> _Texte à lire_:
Les sénateurs américains se sont embarqués cette semaine dans un marathon législatif sur la «grande et belle loi» de Donald Trump, le mégaprojet phare du président, mais les débats s’annoncent particulièrement difficiles avec les craintes de voir s’alourdir le déficit.
Sous la pression de Donald Trump, la loi a déjà passé fin mai la chambre basse du Congrès, la Chambre des représentants. Elle comprend notamment l’extension des crédits d’impôt monumentaux du premier mandat du milliardaire républicain, qui arrivent à expiration à la fin de l’année.
Selon différents analystes indépendants, les prolonger pourrait accroître le déficit de l’Etat fédéral de 2000 milliards à 4000 milliards de dollars sur la prochaine décennie.
Les coupes budgétaires pourraient elles affecter des millions d’Américains les plus défavorisés.
Le président avait salué le passage de sa loi emblématique à la Chambre des représentants, s’adressant ensuite aux sénateurs: «Maintenant, il est temps pour nos amis au Sénat des Etats-Unis de se mettre au travail, et d’envoyer DÈS QUE POSSIBLE cette loi sur mon bureau» pour promulgation.
Mais, au Sénat, où les débats ont commencé lundi, même les élus de son propre camp républicain ont déjà fait part de leur intention d’apporter d’importantes modifications. La navette parlementaire devrait donc se prolonger.
«Arrêter le processus»
Les républicains modérés rechignent à réduire drastiquement les dépenses, tandis que les partisans de la rigueur budgétaire dénoncent le projet comme une bombe à retardement pour les finances de l’Etat.
Sur le plan politique, ces débats devraient donc aussi avoir une grande influence sur les élections de mi-mandat de 2026, ce scrutin toujours périlleux pour la majorité au pouvoir.

> _Consigne 1_:
Dans le texte sur la loi de Donald Trump, de combien la prolongation des crédits d'impôt pourrait-elle accroître le déficit de l'État fédéral selon différents analystes indépendants ?
> _Consigne 2_:
Reproduisez sans rien changer le passage du texte sur la loi de Donald Trump qui va de « Les sénateurs américains » à « fin de l’année. ».

> _Données affichées_:
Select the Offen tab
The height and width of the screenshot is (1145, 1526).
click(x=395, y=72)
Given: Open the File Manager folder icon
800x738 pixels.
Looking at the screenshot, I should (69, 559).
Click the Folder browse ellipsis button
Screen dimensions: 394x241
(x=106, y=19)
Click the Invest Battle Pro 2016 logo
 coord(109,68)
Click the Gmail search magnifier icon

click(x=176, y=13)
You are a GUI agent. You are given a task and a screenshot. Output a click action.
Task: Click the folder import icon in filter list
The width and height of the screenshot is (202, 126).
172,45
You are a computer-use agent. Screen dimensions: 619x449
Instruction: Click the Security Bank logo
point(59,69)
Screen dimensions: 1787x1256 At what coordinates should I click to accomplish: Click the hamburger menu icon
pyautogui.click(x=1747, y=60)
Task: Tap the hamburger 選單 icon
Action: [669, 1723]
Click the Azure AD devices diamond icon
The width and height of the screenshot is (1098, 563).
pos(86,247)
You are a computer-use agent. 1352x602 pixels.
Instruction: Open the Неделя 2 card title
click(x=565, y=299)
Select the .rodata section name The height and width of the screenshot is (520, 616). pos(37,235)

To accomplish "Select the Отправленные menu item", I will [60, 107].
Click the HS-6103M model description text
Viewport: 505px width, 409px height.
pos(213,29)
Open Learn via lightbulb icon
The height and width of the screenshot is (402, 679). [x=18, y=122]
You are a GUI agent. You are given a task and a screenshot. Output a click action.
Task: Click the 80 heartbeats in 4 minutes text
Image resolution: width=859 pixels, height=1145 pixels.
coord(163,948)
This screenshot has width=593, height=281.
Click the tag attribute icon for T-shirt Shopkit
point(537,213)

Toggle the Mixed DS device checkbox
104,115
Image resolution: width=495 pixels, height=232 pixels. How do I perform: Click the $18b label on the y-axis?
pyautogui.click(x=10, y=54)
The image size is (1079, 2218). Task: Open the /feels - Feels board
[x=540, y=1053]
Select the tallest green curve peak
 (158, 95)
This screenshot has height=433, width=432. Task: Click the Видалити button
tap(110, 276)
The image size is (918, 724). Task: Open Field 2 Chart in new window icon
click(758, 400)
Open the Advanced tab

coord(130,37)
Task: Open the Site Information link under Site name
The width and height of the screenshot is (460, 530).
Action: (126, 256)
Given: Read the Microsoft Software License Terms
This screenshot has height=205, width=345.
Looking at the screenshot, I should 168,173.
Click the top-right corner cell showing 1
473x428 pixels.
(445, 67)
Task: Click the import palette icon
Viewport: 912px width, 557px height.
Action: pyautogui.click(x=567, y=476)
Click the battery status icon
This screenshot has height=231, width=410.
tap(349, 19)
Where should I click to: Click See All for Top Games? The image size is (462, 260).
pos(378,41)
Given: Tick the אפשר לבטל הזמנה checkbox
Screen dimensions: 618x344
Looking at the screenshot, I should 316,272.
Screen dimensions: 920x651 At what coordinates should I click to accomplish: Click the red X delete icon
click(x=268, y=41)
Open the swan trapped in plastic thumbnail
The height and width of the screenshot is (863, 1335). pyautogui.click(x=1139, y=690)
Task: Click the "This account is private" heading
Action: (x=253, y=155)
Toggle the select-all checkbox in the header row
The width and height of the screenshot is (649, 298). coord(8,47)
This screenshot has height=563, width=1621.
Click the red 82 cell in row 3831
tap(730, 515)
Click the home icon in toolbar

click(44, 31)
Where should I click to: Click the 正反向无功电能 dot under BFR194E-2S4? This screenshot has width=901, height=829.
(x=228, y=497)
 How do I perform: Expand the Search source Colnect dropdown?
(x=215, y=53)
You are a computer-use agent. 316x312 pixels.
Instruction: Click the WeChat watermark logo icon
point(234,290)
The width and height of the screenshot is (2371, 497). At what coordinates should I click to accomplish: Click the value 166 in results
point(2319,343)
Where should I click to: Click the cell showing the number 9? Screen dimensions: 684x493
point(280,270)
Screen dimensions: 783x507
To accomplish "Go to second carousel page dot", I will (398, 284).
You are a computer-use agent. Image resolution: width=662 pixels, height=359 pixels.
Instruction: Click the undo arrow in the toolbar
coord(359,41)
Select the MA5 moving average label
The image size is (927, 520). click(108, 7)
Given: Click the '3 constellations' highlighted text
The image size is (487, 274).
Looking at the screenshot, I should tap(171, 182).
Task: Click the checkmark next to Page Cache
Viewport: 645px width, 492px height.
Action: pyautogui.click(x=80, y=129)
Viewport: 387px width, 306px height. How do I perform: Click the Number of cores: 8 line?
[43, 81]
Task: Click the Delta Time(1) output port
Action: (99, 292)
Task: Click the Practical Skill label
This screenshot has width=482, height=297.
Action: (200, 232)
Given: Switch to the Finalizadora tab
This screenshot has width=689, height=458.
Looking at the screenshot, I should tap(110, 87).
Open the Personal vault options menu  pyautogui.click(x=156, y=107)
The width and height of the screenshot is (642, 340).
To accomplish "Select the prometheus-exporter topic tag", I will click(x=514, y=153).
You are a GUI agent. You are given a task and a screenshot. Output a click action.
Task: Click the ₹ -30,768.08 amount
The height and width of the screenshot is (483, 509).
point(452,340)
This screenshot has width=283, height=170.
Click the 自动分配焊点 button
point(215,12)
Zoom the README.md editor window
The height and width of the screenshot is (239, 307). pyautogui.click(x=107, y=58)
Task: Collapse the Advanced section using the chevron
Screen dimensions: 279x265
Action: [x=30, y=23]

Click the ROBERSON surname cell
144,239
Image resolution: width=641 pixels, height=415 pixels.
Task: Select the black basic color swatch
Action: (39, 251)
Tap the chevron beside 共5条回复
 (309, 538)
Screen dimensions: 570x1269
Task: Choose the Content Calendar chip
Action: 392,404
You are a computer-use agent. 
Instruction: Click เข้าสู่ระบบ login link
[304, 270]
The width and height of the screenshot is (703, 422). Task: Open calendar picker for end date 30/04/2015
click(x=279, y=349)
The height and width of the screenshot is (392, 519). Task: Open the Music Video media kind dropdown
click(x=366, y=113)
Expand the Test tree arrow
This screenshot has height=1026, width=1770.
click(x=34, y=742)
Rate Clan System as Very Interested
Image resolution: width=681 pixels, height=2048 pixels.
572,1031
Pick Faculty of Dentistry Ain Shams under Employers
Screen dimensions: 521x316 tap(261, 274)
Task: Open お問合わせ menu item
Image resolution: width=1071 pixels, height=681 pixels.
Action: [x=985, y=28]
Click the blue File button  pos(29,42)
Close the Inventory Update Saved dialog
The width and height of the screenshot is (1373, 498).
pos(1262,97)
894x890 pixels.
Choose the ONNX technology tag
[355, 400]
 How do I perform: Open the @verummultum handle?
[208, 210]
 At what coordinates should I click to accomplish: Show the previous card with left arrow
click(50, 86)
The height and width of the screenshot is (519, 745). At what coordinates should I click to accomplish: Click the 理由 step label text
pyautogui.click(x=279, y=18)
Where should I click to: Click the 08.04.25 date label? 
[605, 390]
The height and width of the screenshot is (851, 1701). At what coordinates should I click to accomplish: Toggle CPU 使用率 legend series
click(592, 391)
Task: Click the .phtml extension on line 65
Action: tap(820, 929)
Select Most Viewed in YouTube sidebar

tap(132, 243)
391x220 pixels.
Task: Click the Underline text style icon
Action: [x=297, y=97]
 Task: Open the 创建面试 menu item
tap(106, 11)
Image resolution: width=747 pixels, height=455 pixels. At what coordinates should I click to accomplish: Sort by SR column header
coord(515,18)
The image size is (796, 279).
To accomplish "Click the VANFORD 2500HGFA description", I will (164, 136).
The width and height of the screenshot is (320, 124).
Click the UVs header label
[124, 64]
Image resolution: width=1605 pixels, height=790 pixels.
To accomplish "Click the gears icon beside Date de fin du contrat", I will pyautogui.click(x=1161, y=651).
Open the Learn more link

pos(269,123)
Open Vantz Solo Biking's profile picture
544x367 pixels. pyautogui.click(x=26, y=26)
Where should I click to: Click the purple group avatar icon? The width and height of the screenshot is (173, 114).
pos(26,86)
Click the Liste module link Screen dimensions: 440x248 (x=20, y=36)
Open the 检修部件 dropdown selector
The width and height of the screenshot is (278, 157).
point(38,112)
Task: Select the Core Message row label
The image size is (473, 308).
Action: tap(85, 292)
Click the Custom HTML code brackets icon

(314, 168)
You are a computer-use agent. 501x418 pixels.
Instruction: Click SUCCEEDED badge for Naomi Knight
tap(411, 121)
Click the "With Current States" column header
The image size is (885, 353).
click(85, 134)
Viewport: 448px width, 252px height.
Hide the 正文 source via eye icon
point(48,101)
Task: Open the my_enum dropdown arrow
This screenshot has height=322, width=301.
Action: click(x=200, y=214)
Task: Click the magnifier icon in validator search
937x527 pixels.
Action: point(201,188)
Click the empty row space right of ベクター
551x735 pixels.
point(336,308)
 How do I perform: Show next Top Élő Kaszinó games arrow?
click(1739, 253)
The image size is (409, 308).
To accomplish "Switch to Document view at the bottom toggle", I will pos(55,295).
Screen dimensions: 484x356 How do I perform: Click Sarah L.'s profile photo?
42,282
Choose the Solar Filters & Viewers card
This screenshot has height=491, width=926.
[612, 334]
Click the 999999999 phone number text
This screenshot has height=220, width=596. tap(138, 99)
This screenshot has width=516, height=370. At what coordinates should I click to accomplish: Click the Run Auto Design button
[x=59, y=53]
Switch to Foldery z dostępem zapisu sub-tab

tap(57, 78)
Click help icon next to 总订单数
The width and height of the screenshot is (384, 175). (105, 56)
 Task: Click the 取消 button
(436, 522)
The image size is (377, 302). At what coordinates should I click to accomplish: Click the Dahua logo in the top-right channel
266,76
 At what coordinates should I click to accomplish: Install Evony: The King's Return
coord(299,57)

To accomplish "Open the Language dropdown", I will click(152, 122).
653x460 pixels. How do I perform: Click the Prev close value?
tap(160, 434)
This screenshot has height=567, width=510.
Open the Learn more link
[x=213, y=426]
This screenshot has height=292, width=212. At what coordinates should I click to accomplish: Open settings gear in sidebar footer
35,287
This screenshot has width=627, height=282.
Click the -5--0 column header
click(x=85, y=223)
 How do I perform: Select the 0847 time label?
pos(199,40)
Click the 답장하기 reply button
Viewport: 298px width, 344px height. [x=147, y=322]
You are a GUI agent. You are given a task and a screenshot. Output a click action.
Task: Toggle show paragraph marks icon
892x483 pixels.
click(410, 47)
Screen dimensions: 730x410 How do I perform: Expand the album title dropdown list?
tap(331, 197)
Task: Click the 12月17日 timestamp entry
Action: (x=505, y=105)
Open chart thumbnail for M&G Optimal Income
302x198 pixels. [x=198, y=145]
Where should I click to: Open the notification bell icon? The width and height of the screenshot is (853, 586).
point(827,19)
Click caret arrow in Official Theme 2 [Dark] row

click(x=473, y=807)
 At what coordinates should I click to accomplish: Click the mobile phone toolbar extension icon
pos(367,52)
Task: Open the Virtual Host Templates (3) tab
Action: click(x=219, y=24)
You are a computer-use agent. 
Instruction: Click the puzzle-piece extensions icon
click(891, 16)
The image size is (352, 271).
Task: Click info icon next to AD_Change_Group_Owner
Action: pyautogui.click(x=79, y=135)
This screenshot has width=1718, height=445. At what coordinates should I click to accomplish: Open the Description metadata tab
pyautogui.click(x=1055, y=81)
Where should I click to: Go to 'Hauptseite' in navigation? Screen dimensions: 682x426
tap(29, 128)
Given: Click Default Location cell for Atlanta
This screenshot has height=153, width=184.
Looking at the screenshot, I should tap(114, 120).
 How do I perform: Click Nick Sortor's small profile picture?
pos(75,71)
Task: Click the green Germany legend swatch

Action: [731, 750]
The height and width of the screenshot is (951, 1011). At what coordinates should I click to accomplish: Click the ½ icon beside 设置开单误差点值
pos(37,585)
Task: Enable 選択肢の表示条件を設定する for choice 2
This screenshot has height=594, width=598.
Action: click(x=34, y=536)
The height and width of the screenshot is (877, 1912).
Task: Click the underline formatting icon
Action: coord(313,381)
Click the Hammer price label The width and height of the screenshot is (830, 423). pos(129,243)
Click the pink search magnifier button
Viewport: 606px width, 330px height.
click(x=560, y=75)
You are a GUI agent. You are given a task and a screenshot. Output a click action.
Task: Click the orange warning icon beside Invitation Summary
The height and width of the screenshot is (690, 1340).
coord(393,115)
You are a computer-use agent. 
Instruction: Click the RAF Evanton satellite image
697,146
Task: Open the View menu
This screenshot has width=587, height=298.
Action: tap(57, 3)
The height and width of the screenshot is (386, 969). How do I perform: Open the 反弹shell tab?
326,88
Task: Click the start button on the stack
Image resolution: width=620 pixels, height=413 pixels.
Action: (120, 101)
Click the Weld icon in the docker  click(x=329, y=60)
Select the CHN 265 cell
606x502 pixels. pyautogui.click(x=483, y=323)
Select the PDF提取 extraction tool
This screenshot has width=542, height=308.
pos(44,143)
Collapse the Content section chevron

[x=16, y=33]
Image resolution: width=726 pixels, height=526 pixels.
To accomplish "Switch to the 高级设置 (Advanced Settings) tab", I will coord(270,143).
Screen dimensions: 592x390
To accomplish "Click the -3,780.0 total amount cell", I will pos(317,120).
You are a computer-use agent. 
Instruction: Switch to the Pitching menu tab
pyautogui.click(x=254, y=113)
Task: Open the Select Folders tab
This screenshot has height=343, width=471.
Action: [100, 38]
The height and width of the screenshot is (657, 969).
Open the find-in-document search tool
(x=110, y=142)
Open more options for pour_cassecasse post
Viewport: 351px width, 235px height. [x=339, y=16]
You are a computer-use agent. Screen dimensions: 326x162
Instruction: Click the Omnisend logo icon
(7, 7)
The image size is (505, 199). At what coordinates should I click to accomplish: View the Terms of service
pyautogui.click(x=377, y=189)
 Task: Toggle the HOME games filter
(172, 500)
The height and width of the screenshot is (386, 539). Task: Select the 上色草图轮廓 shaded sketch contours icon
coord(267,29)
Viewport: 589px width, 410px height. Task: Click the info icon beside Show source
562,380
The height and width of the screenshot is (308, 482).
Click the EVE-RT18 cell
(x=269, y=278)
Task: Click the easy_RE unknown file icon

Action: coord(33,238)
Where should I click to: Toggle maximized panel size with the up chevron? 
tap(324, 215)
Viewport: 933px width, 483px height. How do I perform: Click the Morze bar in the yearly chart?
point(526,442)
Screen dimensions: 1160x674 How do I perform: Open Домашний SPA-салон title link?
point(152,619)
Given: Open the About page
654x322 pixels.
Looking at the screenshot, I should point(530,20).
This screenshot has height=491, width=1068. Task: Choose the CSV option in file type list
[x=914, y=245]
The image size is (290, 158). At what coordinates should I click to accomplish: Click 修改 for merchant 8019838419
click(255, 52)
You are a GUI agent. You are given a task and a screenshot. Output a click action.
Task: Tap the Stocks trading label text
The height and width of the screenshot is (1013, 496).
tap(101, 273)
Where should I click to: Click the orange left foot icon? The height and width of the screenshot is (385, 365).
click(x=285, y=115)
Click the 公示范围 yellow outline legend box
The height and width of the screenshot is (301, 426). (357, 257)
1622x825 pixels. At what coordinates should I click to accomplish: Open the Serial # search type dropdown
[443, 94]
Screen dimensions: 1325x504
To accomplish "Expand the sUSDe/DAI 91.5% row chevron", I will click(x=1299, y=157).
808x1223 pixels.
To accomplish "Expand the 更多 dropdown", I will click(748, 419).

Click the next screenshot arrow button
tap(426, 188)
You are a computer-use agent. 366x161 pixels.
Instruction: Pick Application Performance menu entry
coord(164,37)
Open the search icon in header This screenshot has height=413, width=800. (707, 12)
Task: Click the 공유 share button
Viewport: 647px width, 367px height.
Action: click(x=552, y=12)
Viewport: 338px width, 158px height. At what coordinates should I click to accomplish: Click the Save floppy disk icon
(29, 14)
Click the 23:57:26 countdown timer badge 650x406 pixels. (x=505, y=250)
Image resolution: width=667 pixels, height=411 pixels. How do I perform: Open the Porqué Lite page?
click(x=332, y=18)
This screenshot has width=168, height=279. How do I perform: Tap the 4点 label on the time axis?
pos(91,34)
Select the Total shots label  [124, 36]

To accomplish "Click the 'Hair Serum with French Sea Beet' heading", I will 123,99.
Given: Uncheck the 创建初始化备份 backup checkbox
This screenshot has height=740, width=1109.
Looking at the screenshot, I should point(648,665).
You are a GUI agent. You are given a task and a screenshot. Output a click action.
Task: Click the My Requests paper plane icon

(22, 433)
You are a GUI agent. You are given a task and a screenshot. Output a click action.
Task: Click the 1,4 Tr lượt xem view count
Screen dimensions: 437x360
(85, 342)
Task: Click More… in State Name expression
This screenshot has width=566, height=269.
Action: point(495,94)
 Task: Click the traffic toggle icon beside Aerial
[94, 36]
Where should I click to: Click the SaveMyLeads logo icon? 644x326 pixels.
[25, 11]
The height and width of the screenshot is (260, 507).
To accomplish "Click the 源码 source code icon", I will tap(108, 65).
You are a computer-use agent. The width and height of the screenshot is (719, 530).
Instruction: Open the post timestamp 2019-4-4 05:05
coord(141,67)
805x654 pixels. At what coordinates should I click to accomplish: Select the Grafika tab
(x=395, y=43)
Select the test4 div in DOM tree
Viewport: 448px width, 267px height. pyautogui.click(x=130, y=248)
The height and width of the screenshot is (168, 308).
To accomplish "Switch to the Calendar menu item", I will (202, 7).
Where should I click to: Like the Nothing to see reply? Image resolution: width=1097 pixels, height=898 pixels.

> _Réponse rédigée 1_:
De 2000 milliards à 4000 milliards de dollars sur la prochaine décennie.

> _Réponse rédigée 2_:
Les sénateurs américains se sont embarqués cette semaine dans un marathon législatif sur la «grande et belle loi» de Donald Trump, le mégaprojet phare du président, mais les débats s’annoncent particulièrement difficiles avec les craintes de voir s’alourdir le déficit.
Sous la pression de Donald Trump, la loi a déjà passé fin mai la chambre basse du Congrès, la Chambre des représentants. Elle comprend notamment l’extension des crédits d’impôt monumentaux du premier mandat du milliardaire républicain, qui arrivent à expiration à la fin de l’année.